Und vermutlich nicht nur sie, denn das Video von dem portugiesisch sprechenden Kind, das erst seine Tintenfischgnocchi und schließlich gar keine Tiere mehr essen will, ging um die Welt. Vielleicht haben seine Eltern Luiz ermahnt, keine Regenwürmer zu töten und vermutlich war er mit den Eltern auch in einem Streichelzoo, wo er Schweine gestreichelt und Hühner gefüttert hat. Ein Stück Fleisch optisch mit einem Huhn und eine Wurst mit einem Schwein in Zusammenhang zu bringen, ist auch für Erwachsene eine Herausforderung.

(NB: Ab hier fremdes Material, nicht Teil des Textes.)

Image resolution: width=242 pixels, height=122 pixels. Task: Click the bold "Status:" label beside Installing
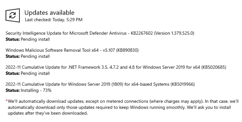click(11, 91)
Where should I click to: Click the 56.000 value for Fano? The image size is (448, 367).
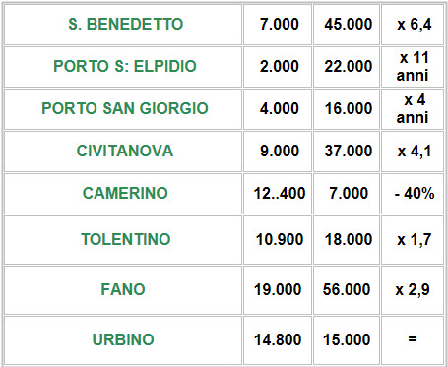click(347, 290)
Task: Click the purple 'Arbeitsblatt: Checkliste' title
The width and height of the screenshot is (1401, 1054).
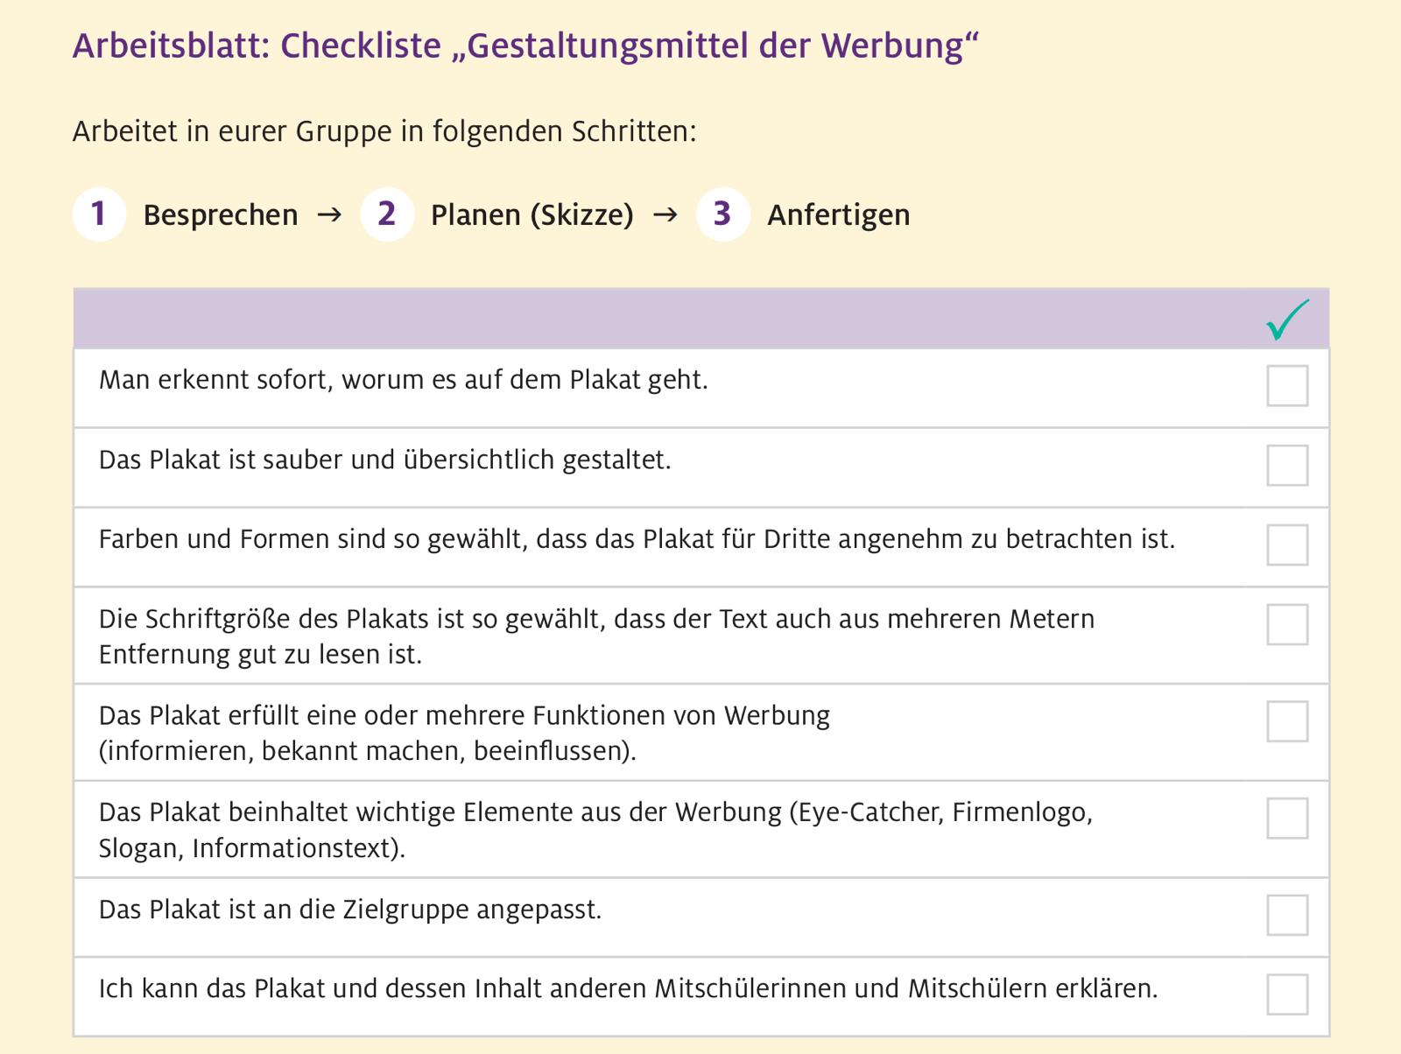Action: [525, 46]
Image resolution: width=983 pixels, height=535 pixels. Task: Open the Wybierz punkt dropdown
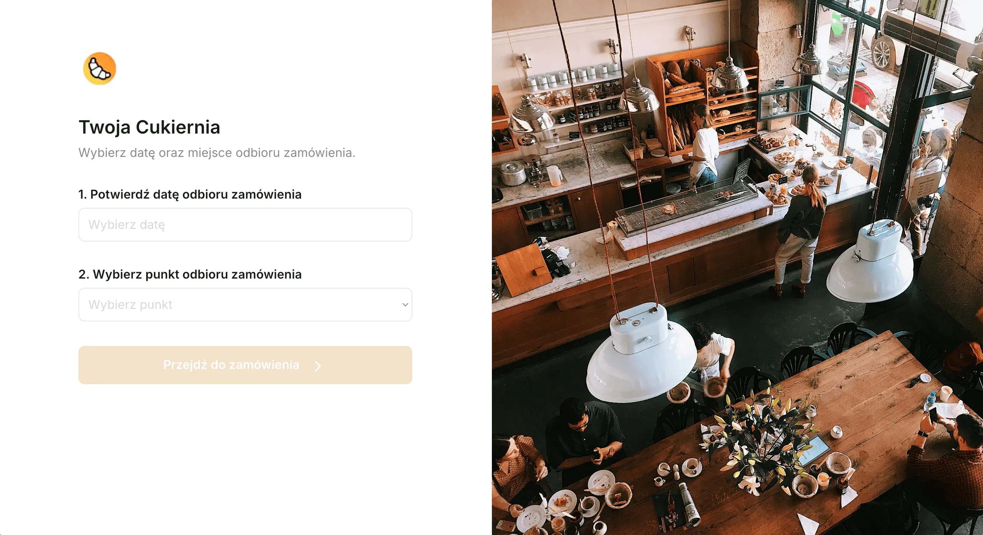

Die meisten Kinder ziehen diesen Schluss von sich aus erst einmal nicht. Früher einmal wuchsen Kinder ganz selbstverständlich damit auf, dass Tiere gehalten wurden, um geschlachtet und gegessen zu werden. Aus heutiger Sicht vielleicht grausam, aber ehrlich. Als Fernsehköchin Sarah Wiener 2009 für eine Fernsehsendung ein Kaninchen vor den Augen einiger Kinder schlachtete und es mit ihnen gemeinsam häutete und ausnahm, waren nicht nur die Kinder, sondern auch viele Zuschauer geschockt. Nur - ist es nicht auch ein Schock für ein Kind, wenn man es einerseits jahrelang zu Bauernhöfen schleppt, um die niedlichen Kälber zu streicheln und es ermahnt, bloß kein Insekt zu töten, und ihm andererseits Fleisch vorsetzt?

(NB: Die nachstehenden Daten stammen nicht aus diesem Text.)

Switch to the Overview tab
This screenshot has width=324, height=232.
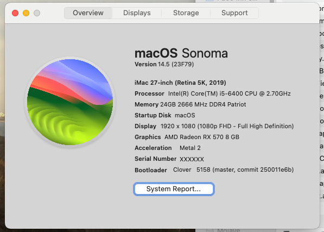tap(88, 13)
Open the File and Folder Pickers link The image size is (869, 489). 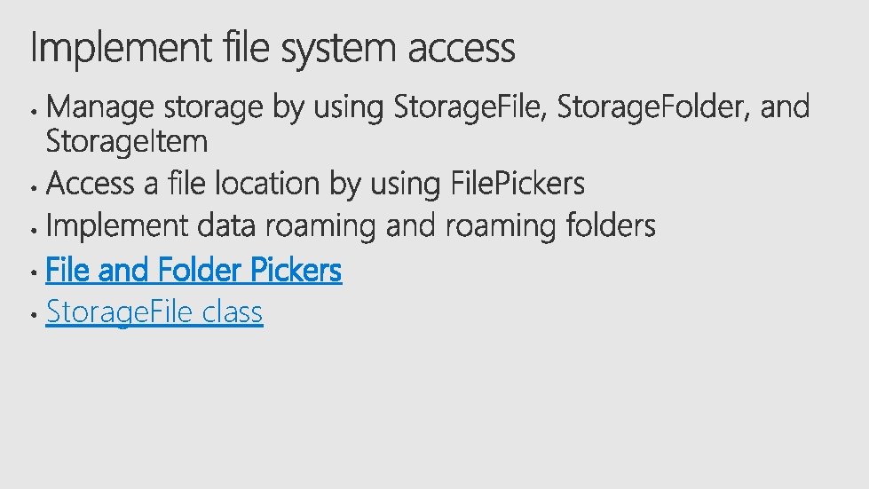point(194,271)
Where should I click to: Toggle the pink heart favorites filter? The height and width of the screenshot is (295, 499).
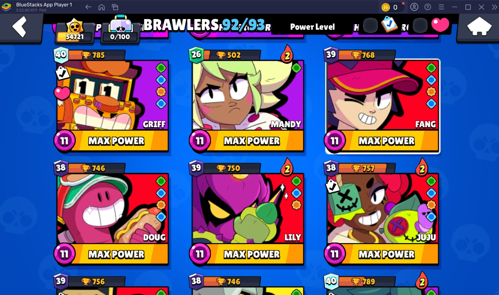pos(440,25)
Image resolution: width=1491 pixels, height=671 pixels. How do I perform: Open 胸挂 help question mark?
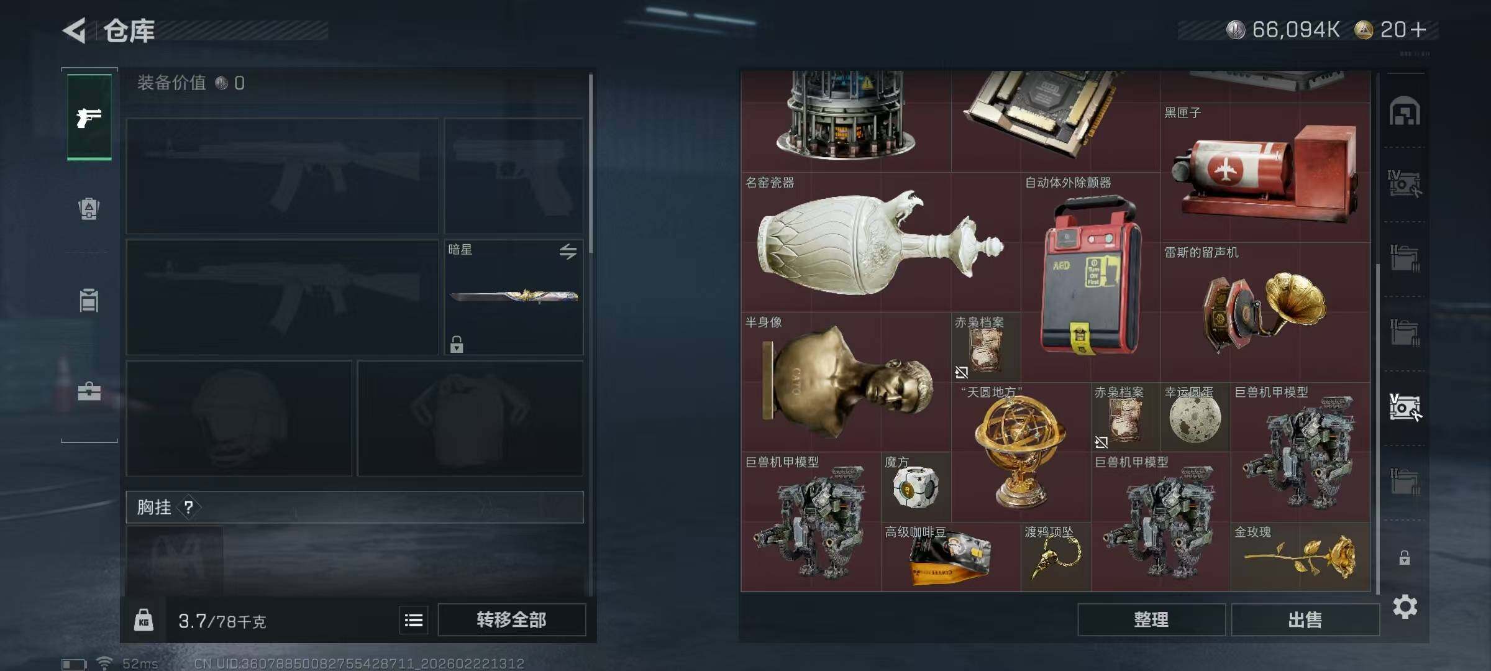pyautogui.click(x=189, y=508)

Wenn die Großen das machen, geht es in Ordnung
Bis es irgendwann einmal von sich aus dahinter kommt, was es mit der Wurst auf sich hat? Aber im Grunde genommen verdrängen wir als Erwachsene ja selbst täglich, dass das Fleisch, das wir essen einmal gelebt hat. Ob man selbst Fleisch isst und seinen Kindern welches zu essen gibt ist eine persönliche Frage, die jeder für sich selbst beantworten muss. Ein kleines Kind wird in der Regel das tun, was seine Eltern ihm vorleben. "Für das Kind gilt: Wenn die Großen das machen, dann ist es in Ordnung", sagt die Bonner Psychologin Marianne Rose. Essen die Eltern Fleisch, wird das Kind auch Fleisch essen. Auch, wenn wir ihm von vorneherein sagen, woher seine Kinderwurst kommt, wird das Kind das wahrscheinlich akzeptieren und nicht moralisch anzweifeln.

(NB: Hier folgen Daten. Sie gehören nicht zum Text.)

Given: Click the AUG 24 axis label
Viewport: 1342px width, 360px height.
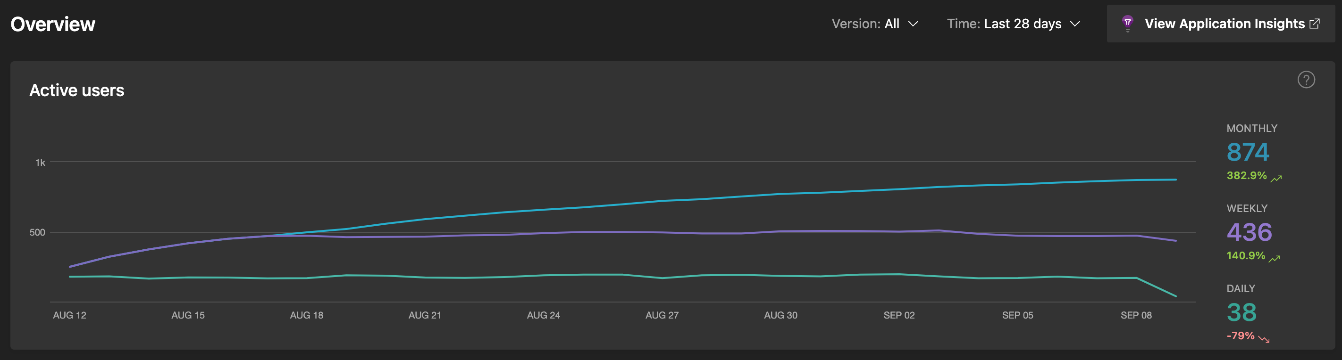Looking at the screenshot, I should (x=543, y=315).
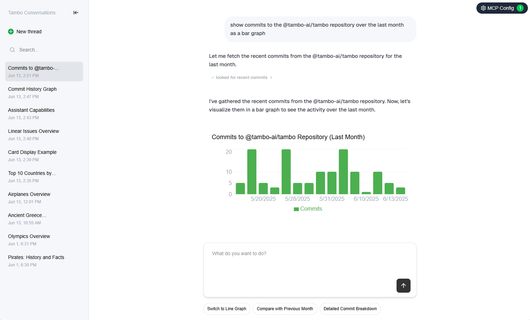Expand the looked for recent commits chevron
This screenshot has height=320, width=530.
tap(271, 77)
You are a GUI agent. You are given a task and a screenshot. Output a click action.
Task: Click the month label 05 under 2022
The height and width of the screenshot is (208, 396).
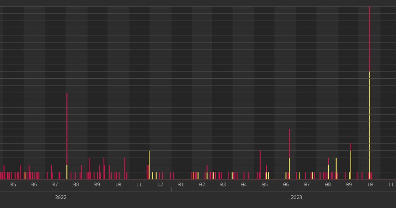[x=13, y=185]
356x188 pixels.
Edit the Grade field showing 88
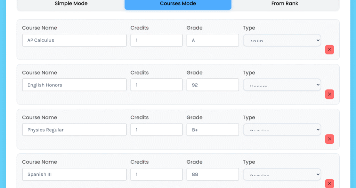pos(212,174)
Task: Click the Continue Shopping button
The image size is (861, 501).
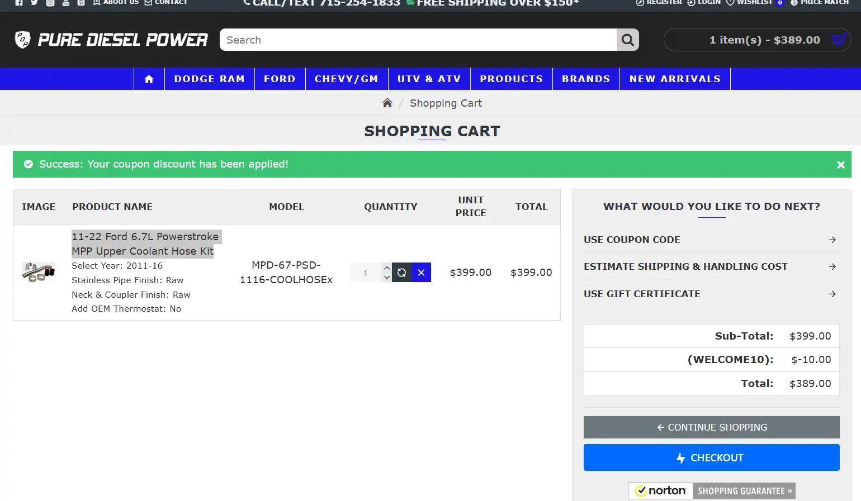Action: 711,427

"Erst ab dem Alter von acht Jahren beginnen Kinder, Dinge in Frage zu stellen und sich selbst mit solch einem Thema auseinanderzusetzen", sagt Rose. Aber auch, wenn das Kind - wie Luiz - noch jünger ist, gilt: "Wenn ein Kind von sich aus fragt, dann verkraftet es auch die ehrliche Antwort".